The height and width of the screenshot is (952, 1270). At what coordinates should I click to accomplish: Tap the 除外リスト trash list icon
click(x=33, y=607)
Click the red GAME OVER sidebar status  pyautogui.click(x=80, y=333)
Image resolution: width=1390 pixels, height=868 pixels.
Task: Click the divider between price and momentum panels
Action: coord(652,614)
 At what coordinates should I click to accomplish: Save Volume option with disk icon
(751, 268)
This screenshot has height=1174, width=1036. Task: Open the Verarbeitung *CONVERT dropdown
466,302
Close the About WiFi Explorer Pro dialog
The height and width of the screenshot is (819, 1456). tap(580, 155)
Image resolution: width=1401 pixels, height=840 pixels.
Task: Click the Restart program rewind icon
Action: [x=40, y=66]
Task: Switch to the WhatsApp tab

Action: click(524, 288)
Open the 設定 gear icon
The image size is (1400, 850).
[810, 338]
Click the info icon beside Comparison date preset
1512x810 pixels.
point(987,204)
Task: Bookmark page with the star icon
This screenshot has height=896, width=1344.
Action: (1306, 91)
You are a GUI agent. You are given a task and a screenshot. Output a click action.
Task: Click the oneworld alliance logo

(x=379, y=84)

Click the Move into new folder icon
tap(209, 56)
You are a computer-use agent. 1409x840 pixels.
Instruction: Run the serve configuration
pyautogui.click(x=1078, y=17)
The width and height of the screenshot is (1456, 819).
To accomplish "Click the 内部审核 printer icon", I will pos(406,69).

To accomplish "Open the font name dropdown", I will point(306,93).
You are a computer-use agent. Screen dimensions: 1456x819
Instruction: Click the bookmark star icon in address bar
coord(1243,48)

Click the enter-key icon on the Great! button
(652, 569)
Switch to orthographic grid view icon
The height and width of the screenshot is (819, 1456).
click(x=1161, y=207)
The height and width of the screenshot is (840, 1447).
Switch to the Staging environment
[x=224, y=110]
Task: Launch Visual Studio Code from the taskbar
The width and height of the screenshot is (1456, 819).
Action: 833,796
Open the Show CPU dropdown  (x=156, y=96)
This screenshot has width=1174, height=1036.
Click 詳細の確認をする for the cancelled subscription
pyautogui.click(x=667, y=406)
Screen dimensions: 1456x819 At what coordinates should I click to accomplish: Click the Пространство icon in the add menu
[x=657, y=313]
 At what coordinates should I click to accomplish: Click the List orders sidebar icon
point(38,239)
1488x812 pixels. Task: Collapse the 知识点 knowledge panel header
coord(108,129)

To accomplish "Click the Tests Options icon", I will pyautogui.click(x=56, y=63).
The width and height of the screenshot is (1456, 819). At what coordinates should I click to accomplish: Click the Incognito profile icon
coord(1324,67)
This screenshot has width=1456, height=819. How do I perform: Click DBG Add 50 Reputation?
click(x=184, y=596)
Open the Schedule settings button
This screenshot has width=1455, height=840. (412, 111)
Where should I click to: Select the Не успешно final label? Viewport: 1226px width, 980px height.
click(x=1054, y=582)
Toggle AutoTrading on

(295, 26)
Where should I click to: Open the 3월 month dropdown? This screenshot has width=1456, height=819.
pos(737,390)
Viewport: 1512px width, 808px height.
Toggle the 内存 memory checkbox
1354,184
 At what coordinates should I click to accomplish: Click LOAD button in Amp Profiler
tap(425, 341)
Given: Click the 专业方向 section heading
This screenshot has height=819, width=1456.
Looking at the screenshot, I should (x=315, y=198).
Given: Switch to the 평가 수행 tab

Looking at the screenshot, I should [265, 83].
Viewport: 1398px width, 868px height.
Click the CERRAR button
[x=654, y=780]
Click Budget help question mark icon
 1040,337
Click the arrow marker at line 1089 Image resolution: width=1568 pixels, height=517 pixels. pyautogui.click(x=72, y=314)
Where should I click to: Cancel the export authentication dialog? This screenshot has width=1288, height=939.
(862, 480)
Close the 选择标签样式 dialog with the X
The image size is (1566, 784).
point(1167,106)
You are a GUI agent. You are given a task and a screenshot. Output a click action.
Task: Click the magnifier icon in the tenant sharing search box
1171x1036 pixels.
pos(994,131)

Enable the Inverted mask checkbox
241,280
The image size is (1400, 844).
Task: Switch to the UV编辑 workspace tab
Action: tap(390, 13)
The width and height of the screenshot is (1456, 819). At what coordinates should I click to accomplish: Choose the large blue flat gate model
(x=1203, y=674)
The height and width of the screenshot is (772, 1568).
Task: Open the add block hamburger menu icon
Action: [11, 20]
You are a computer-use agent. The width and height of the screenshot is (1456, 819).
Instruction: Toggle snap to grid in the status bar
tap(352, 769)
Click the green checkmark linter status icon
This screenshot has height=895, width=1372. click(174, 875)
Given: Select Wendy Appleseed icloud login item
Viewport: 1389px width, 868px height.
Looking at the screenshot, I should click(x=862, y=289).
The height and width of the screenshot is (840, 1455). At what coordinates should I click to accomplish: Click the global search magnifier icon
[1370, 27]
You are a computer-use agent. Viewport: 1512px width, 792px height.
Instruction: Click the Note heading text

• • • •

Only the data above, repeated exactly, should make up the reply.

-- Task result --
The height and width of the screenshot is (952, 1270). At what coordinates should I click to accomplish: Tap the 除外リスト trash list icon
click(x=33, y=607)
Click the red GAME OVER sidebar status  pyautogui.click(x=80, y=333)
Image resolution: width=1390 pixels, height=868 pixels.
Task: Click the divider between price and momentum panels
Action: coord(652,614)
 At what coordinates should I click to accomplish: Save Volume option with disk icon
(751, 268)
This screenshot has height=1174, width=1036. Task: Open the Verarbeitung *CONVERT dropdown
466,302
Close the About WiFi Explorer Pro dialog
The height and width of the screenshot is (819, 1456). tap(580, 155)
Image resolution: width=1401 pixels, height=840 pixels.
Task: Click the Restart program rewind icon
Action: [x=40, y=66]
Task: Switch to the WhatsApp tab

Action: click(524, 288)
Open the 設定 gear icon
The image size is (1400, 850).
[810, 338]
Click the info icon beside Comparison date preset
1512x810 pixels.
point(987,204)
Task: Bookmark page with the star icon
This screenshot has height=896, width=1344.
Action: (1306, 91)
You are a GUI agent. You are given a task and a screenshot. Output a click action.
Task: Click the oneworld alliance logo

(x=379, y=84)

Click the Move into new folder icon
tap(209, 56)
You are a computer-use agent. 1409x840 pixels.
Instruction: Run the serve configuration
pyautogui.click(x=1078, y=17)
The width and height of the screenshot is (1456, 819).
To accomplish "Click the 内部审核 printer icon", I will pos(406,69).

To accomplish "Open the font name dropdown", I will point(306,93).
You are a computer-use agent. Screen dimensions: 1456x819
Instruction: Click the bookmark star icon in address bar
coord(1243,48)

Click the enter-key icon on the Great! button
(652, 569)
Switch to orthographic grid view icon
The height and width of the screenshot is (819, 1456).
click(x=1161, y=207)
The height and width of the screenshot is (840, 1447).
Switch to the Staging environment
[x=224, y=110]
Task: Launch Visual Studio Code from the taskbar
The width and height of the screenshot is (1456, 819).
Action: 833,796
Open the Show CPU dropdown  (x=156, y=96)
This screenshot has width=1174, height=1036.
Click 詳細の確認をする for the cancelled subscription
pyautogui.click(x=667, y=406)
Screen dimensions: 1456x819 At what coordinates should I click to accomplish: Click the Пространство icon in the add menu
[x=657, y=313]
 At what coordinates should I click to accomplish: Click the List orders sidebar icon
point(38,239)
1488x812 pixels. Task: Collapse the 知识点 knowledge panel header
coord(108,129)

To accomplish "Click the Tests Options icon", I will pyautogui.click(x=56, y=63).
The width and height of the screenshot is (1456, 819). At what coordinates should I click to accomplish: Click the Incognito profile icon
coord(1324,67)
This screenshot has width=1456, height=819. How do I perform: Click DBG Add 50 Reputation?
click(x=184, y=596)
Open the Schedule settings button
This screenshot has width=1455, height=840. (412, 111)
Where should I click to: Select the Не успешно final label? Viewport: 1226px width, 980px height.
click(x=1054, y=582)
Toggle AutoTrading on

(295, 26)
Where should I click to: Open the 3월 month dropdown? This screenshot has width=1456, height=819.
pos(737,390)
Viewport: 1512px width, 808px height.
Toggle the 内存 memory checkbox
1354,184
 At what coordinates should I click to accomplish: Click LOAD button in Amp Profiler
tap(425, 341)
Given: Click the 专业方向 section heading
This screenshot has height=819, width=1456.
Looking at the screenshot, I should (x=315, y=198).
Given: Switch to the 평가 수행 tab

Looking at the screenshot, I should [265, 83].
Viewport: 1398px width, 868px height.
Click the CERRAR button
[x=654, y=780]
Click Budget help question mark icon
 1040,337
Click the arrow marker at line 1089 Image resolution: width=1568 pixels, height=517 pixels. pyautogui.click(x=72, y=314)
Where should I click to: Cancel the export authentication dialog? This screenshot has width=1288, height=939.
(862, 480)
Close the 选择标签样式 dialog with the X
The image size is (1566, 784).
point(1167,106)
You are a GUI agent. You are given a task and a screenshot. Output a click action.
Task: Click the magnifier icon in the tenant sharing search box
1171x1036 pixels.
pos(994,131)

Enable the Inverted mask checkbox
241,280
The image size is (1400, 844).
Task: Switch to the UV编辑 workspace tab
Action: tap(390, 13)
The width and height of the screenshot is (1456, 819). At what coordinates should I click to accomplish: Choose the large blue flat gate model
(x=1203, y=674)
The height and width of the screenshot is (772, 1568).
Task: Open the add block hamburger menu icon
Action: [11, 20]
You are a computer-use agent. The width and height of the screenshot is (1456, 819).
Instruction: Toggle snap to grid in the status bar
tap(352, 769)
Click the green checkmark linter status icon
This screenshot has height=895, width=1372. click(174, 875)
Given: Select Wendy Appleseed icloud login item
Viewport: 1389px width, 868px height.
Looking at the screenshot, I should click(x=862, y=289).
The height and width of the screenshot is (840, 1455). At what coordinates should I click to accomplish: Click the global search magnifier icon
[1370, 27]
You are a computer-use agent. Viewport: 1512px width, 792px height.
Instruction: Click the Note heading text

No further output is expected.